Continue the passage on aging and goal-directed morphogenetic systems from its final sentence.

Selected passage

━━━━

In terms of learning theory, we could ask: what’s the objective of a goal-directed system once it reached its goal? Our results may point towards the idea that a goal-directed system that achieved its goal becomes an aging system in a broad sense: a system deviating from its goal slowly. For a morphogenetic system, this might be reflected by a slowly degradating anatomy, a slight shift in morphospace [45] ultimately leading to death: an anatomical configuration incompatible with life. For AI systems, a decline in performance, similarly to what we found with ChatGPT or other LLMs [90], could be interpreted as aging or developmental defects after the target morphology has been reached as seen in [3]. Overall, our results suggest that reaching a goal by generative means is completely different from maintaining it. Hence, if we want to engineer robust and autonomous AI and intelligent robotic systems or synthetic morphology we should integrate the learning of these two different tasks.

Our study showed fundamental computational principles in multicellular aging systems, bridging developmental biology with aging research. We explicitly demonstrate that developmental pathways, initially facilitating morphogenesis, may counteract longevity and tissue maintenance later in life. Moreover, we observed that cells collectively retain and manipulate morphological information, indicating that targeted interventions could potentially rejuvenate or maintain tissue integrity as organisms age.

━━━━

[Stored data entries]
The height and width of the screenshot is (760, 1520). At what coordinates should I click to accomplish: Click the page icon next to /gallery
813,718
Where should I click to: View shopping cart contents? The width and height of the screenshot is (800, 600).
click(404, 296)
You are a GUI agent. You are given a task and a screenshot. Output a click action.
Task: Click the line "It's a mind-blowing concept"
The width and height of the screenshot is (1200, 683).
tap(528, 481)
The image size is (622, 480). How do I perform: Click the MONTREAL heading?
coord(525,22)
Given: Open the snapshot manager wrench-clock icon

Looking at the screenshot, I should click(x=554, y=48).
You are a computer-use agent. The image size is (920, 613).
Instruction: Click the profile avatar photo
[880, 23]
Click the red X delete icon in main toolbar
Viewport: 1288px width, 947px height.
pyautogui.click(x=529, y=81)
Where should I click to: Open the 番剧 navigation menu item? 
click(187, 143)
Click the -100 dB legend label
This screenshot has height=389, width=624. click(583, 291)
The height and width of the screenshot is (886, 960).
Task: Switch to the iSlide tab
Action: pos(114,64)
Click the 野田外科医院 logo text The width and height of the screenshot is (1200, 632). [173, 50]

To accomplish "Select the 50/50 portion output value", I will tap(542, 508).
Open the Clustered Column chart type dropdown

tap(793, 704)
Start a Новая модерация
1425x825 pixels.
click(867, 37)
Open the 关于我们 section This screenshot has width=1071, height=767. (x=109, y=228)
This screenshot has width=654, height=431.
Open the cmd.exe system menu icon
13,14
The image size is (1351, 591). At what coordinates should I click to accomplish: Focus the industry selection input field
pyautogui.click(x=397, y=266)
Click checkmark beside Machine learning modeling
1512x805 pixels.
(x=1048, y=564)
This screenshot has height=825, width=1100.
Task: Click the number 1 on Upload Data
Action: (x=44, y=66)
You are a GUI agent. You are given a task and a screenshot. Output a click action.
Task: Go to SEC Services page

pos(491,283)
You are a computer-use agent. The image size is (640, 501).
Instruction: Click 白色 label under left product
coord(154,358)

━━━━

Task result
Exploring these principles further could lead to significant advancements in delaying or reversing age-related decline. Integrating computational models with experimental biology might pave the way to uncover new strategies to enhance regeneration through manipulating cellular behavior, potentially extending the healthy lifespan of tissues.

Future research will focus on applying these computational insights to real-world biological systems, aiming to develop therapies that modulate aging processes and improve recovery from injuries, thus optimizing the health span of multicellular organisms. These findings not only deepen our understanding of the aging process but also highlight the potential of using computational approaches to predict and control the dynamics of cellular systems in aging. The insights gained from this study open new avenues for research in aging and regenerative medicine, paving the way for novel interventions that could one day transform our approach to aging and chronic disease treatment.